Car, si le peuple vote mal : « Ce ne sera pas nous, ce sera lui qui aura manqué de persévérance et de courage. » Ainsi, le député Lamartine dédouane par avance les députés de leurs erreurs et de leur incapacité à rédiger une constitution pérenne : « Et que cette protestation contre l'erreur ou la faiblesse de ce peuple soit son accusation devant lui-même, et soit notre absolution à nous devant la postérité ! »

L’important pour Lamartine, n’est pas tant d’assurer à la République une solide assise institutionnelle, susceptible d’empêcher la possibilité d’un coup d’état présidentiel. L’important, pour Lamartine, c’est que les députés ne soient pas tenus responsables de l’échec de la République dont ils sont en train de décider du fonctionnement : « la perte de la République ne nous sera pas imputée ! », se rassure Lamartine.

Finalement, le modèle qui s’impose est celui d’un exécutif fort concentré dans les mains d’un seul homme. Ainsi, la nature présidentielle du régime est l’un des points de consensus entre les députés, excepté quelques contestataires à gauche comme Félix Pyat ou Jules Grévy. Peut-être parce que, comme l’écrit Tocqueville « nous avions conservé l'esprit de la monarchie, en en perdant le goût ». D’après lui : « On était unanime pour confier le pouvoir exécutif à un seul homme. »Alexis de Tocqueville, Souvenirs, Calmann-Lévy, 1893. 

Le discours d’Alphonse de Lamartine remporte l’adhésion des parlementaires de l’Assemblée nationale Constituante. C’est ainsi que le 6 décembre 1848 se tient la toute première élection présidentielle organisée en France.


  1. Toutes les citations d’Alphonse de Lamartine sont tirées de son discours du 6 octobre 1848 prononcé à l’Assemblée nationale

  2. La Constitution de 1793 prévoyait non seulement le suffrage universel, mais aussi une forme de démocratie semi-directe, qui permettrait pour un dixième au moins des électeurs représentant la moitié plus un des départements, de soumettre à référendum toute loi votée par le Corps législatif.

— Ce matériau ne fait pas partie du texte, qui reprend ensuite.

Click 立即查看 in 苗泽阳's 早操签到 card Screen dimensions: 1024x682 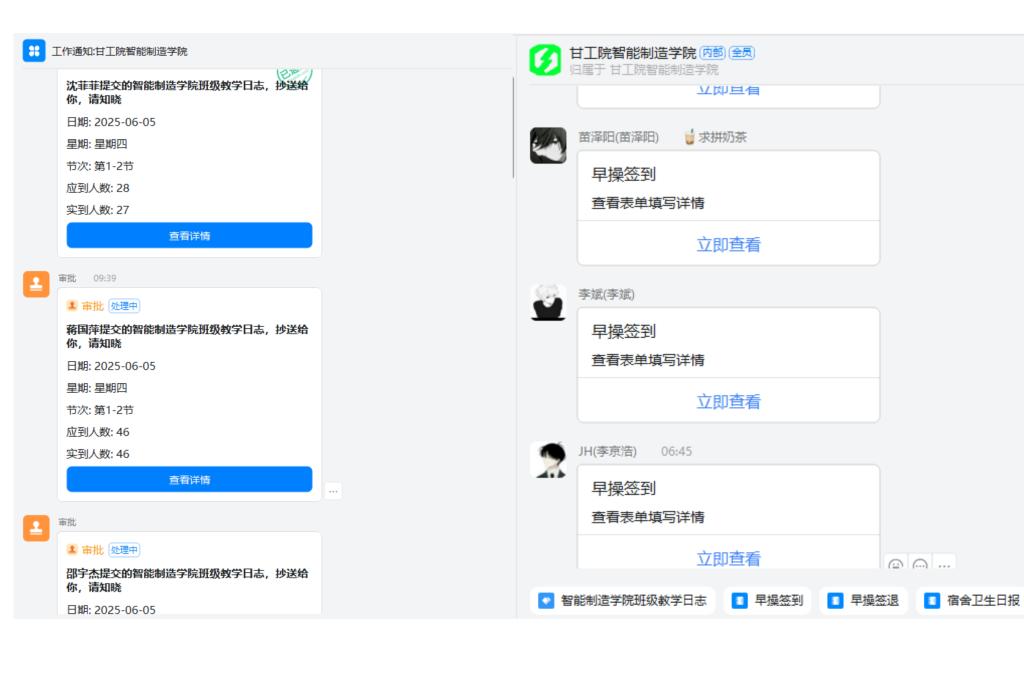[x=728, y=244]
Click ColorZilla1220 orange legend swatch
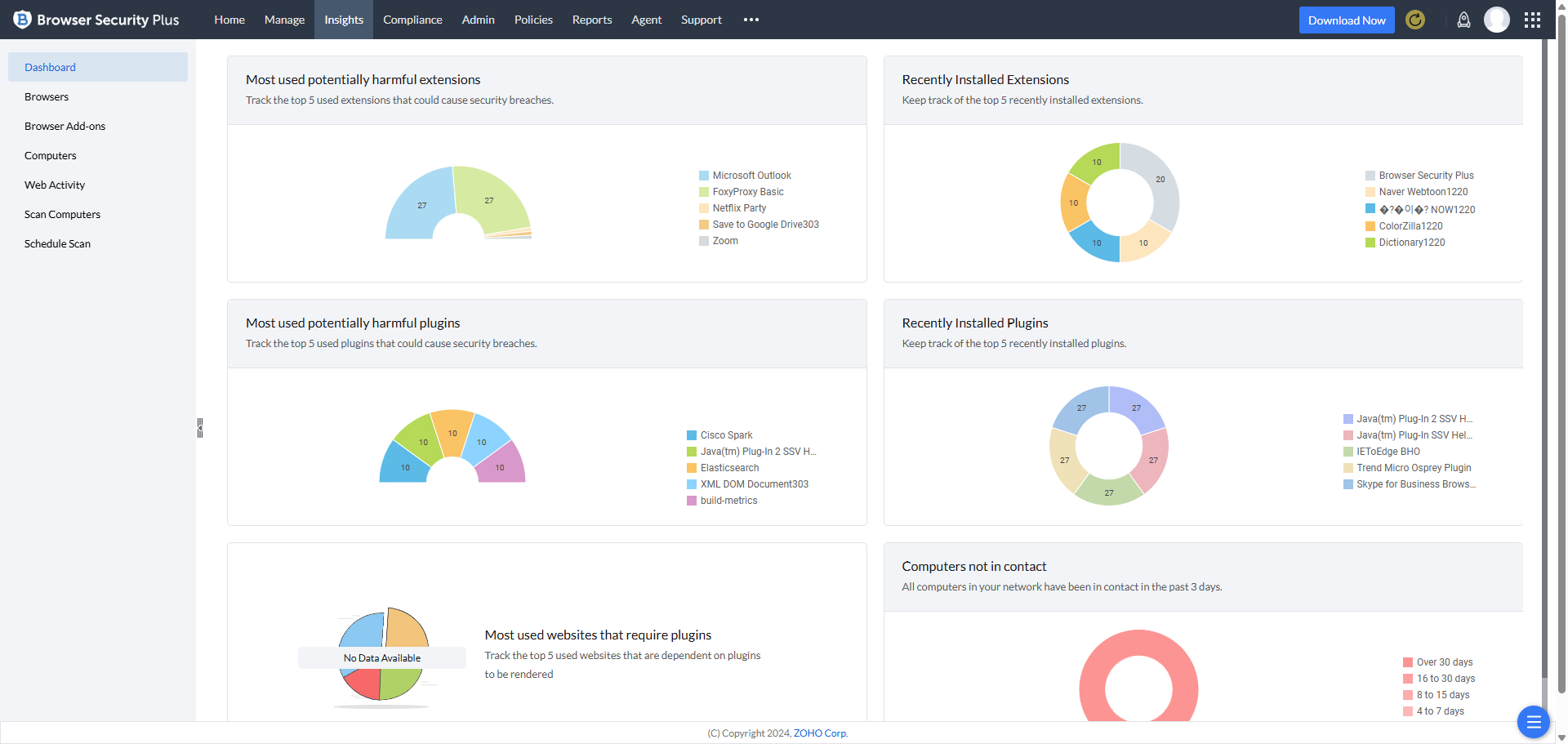 tap(1370, 226)
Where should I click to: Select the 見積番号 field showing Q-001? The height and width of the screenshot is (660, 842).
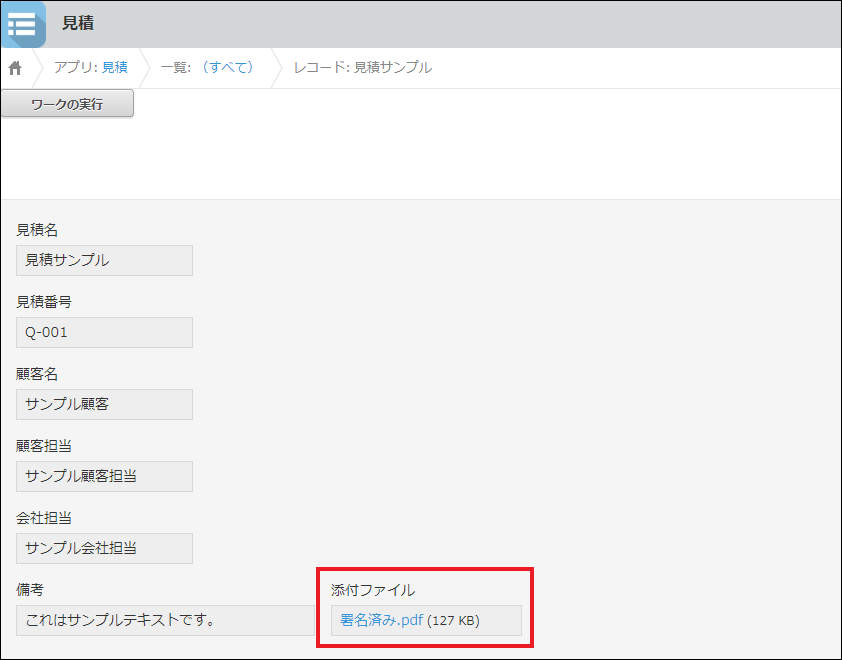click(104, 332)

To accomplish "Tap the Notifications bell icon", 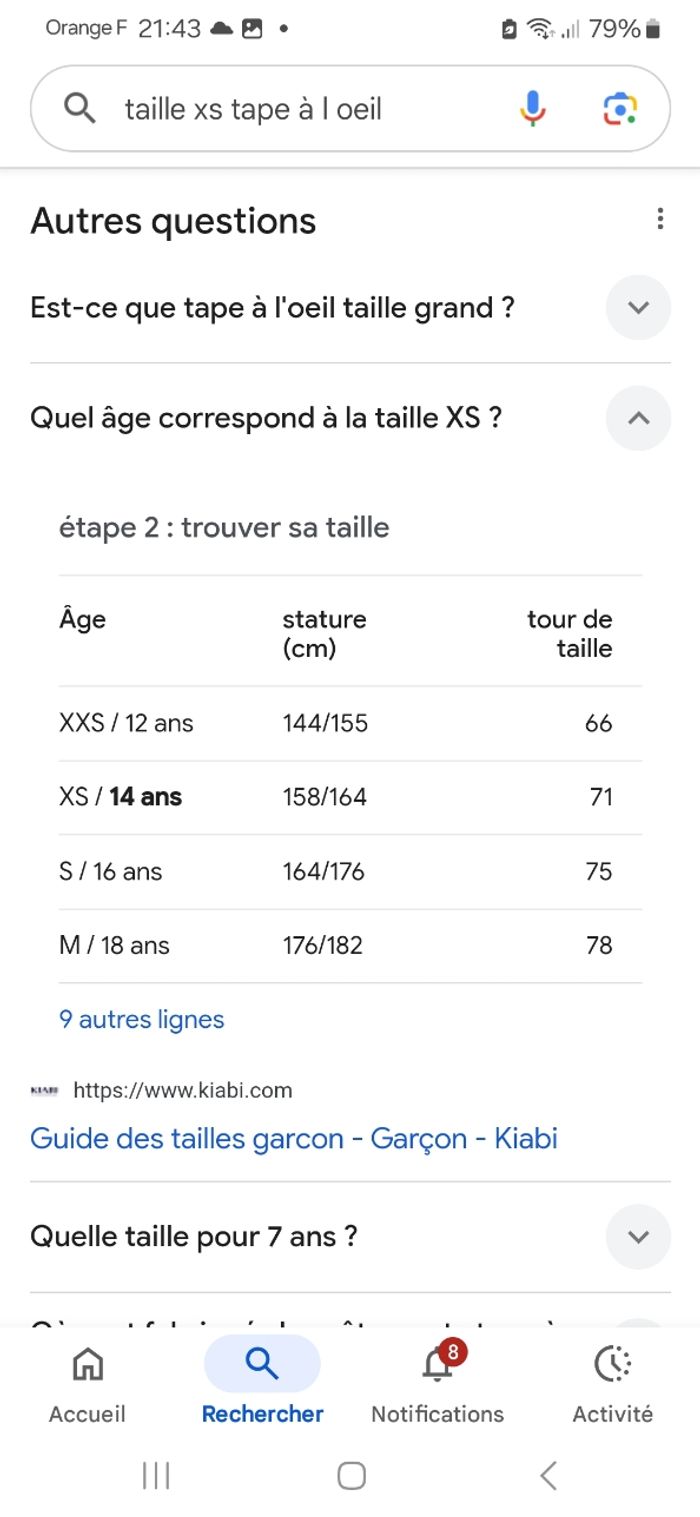I will coord(435,1363).
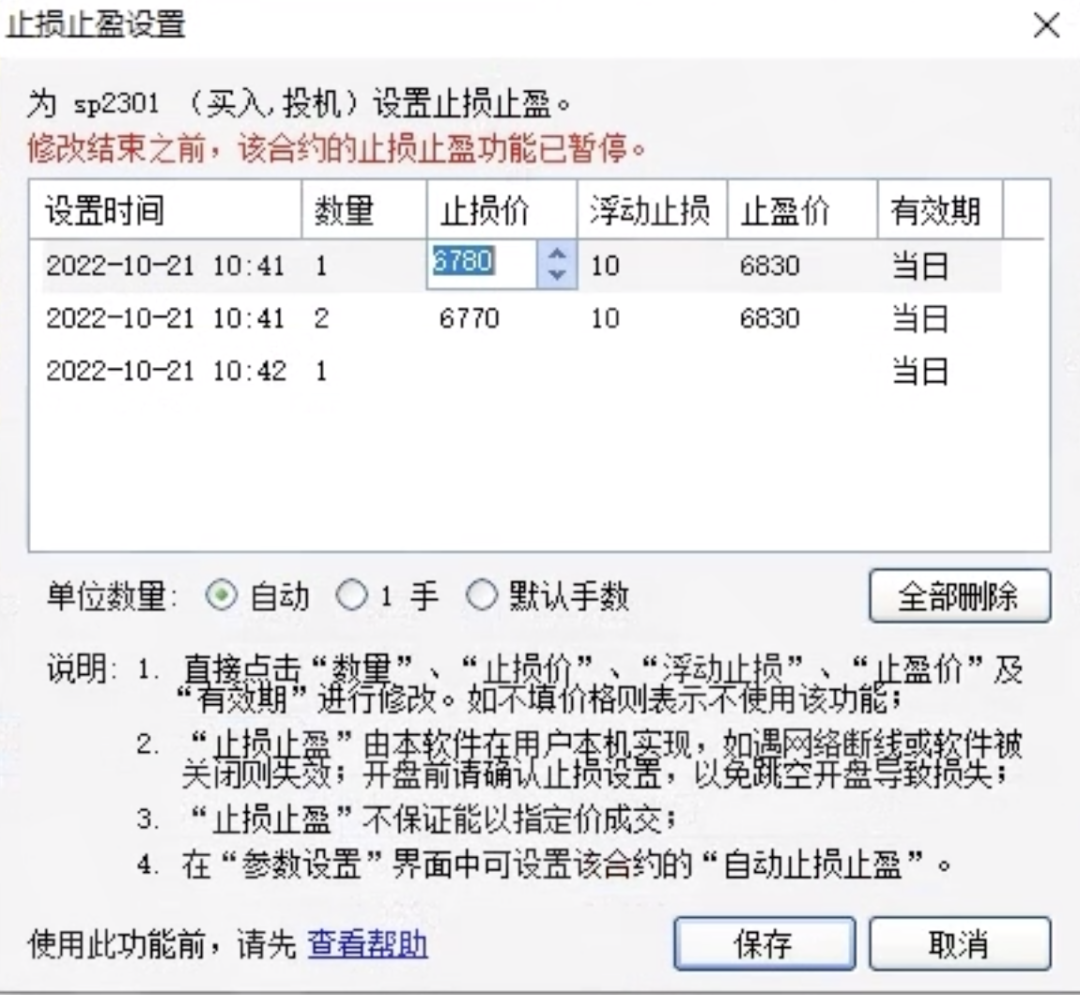
Task: Click the 全部删除 button
Action: pos(959,594)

Elle déterminait une concentration des pouvoirs en faveur de l'Assemblée (et non du chef de l’État) ainsi que la possibilité pour le peuple de proposer directement des candidats au conseil exécutif ou de se prononcer sur les lois. 

  3. Toutes les citations de Félix Pyat sont tirées de son discours du 5 septembre 1848 à l’Assemblée nationale Constituante

  4. Toutes les citations d'Alexis de Tocqueville sont tirées de Souvenirs, Calmann-Lévy, 1893. 

  5. Constitution de 1848, Chapitre V, articles 43 à 47. À noter que dans le même ordre d’idées, l’article 40 précise que « La présence de la moitié plus un des membres de l'Assemblée est nécessaire pour la validité du vote des lois. » 

  6. Discours de Jules Grévy et de Lamartine à l'Assemblée nationale, 6 octobre 1848, cités par Pierre Milza, Napoléon III, Perrin, 2004, pp. 150-151. 

  7. Alexis de Tocqueville, Souvenirs, Calmann-Lévy, 1893.